* [REQUIRED WORK] Can you change every "computer-use agent" to "GUI agent" in the rows from the line with "Click the 20 tick on minutes axis" to the line with "Looking at the screenshot, I should (61, 46).", both included, and give back only those rows with everything else unchanged?

* [GIVEN DATA]
******
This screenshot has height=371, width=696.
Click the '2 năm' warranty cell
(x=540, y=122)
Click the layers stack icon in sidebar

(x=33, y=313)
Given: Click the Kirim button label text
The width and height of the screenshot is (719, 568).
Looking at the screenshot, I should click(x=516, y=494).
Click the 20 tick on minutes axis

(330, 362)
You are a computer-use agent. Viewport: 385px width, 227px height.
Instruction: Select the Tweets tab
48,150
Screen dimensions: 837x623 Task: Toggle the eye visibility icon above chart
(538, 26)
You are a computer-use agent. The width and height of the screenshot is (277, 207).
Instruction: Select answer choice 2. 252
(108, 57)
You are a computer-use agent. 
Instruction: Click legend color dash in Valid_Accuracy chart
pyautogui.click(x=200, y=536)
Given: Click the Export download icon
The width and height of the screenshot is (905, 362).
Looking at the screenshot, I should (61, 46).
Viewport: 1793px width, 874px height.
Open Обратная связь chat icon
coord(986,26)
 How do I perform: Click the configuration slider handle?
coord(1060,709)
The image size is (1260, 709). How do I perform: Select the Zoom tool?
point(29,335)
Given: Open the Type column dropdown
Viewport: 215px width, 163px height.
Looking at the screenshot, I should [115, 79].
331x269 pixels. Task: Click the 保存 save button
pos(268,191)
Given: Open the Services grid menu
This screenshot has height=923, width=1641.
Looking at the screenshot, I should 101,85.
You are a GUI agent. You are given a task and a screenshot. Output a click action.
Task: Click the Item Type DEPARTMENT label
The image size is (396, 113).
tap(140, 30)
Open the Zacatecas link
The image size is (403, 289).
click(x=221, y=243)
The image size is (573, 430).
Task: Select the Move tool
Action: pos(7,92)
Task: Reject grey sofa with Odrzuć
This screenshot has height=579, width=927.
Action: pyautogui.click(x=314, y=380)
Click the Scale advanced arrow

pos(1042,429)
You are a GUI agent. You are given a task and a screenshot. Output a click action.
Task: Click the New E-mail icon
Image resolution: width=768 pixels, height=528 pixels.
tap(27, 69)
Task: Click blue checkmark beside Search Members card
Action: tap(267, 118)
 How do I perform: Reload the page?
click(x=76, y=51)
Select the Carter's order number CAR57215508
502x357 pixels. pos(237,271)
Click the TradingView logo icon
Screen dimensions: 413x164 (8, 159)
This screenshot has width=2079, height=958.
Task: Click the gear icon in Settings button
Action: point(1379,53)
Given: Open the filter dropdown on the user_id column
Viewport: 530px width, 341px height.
******
* [THE REPLY]
Click the 20 tick on minutes axis

(330, 362)
You are a GUI agent. Viewport: 385px width, 227px height.
Instruction: Select the Tweets tab
48,150
Screen dimensions: 837x623 Task: Toggle the eye visibility icon above chart
(538, 26)
You are a GUI agent. The width and height of the screenshot is (277, 207).
Instruction: Select answer choice 2. 252
(108, 57)
You are a GUI agent. 
Instruction: Click legend color dash in Valid_Accuracy chart
pyautogui.click(x=200, y=536)
Given: Click the Export download icon
The width and height of the screenshot is (905, 362).
Looking at the screenshot, I should (61, 46).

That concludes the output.